== YOUR OBJECTIVE ==
Return the lines word for word, starting at the first line below and ending at the line that contains "Looking at the screenshot, I should tap(660, 213).", with both of those lines included.

== SUPPLIED INFORMATION ==
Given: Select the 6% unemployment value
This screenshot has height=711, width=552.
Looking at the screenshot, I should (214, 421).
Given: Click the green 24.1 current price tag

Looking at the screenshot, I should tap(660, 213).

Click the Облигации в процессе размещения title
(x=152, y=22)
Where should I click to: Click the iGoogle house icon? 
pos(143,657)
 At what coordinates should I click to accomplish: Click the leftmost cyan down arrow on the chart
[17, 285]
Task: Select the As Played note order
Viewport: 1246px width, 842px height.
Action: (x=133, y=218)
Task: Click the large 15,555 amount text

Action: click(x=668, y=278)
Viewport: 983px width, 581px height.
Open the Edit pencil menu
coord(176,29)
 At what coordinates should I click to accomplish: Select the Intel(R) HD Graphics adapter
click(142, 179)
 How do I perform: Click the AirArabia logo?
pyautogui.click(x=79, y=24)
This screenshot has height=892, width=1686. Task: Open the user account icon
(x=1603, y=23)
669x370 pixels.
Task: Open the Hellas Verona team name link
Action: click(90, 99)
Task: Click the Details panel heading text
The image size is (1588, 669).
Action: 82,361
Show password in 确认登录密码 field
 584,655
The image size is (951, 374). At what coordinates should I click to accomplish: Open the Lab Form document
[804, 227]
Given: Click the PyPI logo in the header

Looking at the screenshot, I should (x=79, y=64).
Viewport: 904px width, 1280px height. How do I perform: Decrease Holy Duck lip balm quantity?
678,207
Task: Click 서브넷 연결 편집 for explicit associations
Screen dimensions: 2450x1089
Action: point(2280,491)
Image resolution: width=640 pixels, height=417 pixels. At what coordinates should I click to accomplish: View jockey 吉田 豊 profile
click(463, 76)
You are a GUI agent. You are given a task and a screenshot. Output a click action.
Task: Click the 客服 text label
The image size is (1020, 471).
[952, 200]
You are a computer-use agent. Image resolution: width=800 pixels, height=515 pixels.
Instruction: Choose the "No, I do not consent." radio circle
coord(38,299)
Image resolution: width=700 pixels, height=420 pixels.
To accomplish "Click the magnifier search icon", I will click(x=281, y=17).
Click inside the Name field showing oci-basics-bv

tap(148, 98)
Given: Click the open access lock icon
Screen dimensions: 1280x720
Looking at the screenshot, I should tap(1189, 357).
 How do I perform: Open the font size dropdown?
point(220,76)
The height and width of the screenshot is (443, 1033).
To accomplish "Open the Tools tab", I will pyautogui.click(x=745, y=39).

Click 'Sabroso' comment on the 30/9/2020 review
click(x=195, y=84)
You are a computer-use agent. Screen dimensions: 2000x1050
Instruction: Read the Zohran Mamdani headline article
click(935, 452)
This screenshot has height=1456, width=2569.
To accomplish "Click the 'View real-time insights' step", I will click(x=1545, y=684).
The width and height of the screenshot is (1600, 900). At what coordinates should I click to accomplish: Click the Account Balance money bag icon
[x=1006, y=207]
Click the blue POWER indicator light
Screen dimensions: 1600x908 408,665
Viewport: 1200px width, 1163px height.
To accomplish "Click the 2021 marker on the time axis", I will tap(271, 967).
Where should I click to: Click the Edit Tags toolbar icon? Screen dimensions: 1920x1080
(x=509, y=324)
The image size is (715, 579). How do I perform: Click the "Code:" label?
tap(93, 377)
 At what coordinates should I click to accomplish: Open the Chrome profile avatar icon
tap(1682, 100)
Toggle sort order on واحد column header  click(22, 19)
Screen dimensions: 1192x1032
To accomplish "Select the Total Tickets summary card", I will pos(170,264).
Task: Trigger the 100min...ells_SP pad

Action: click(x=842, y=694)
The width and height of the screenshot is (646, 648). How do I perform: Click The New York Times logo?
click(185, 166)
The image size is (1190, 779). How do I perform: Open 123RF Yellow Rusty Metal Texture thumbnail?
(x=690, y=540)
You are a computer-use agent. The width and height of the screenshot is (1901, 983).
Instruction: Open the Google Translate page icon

== RESPONSE ==
Given: Select the 6% unemployment value
This screenshot has height=711, width=552.
Looking at the screenshot, I should (214, 421).
Given: Click the green 24.1 current price tag

Looking at the screenshot, I should tap(660, 213).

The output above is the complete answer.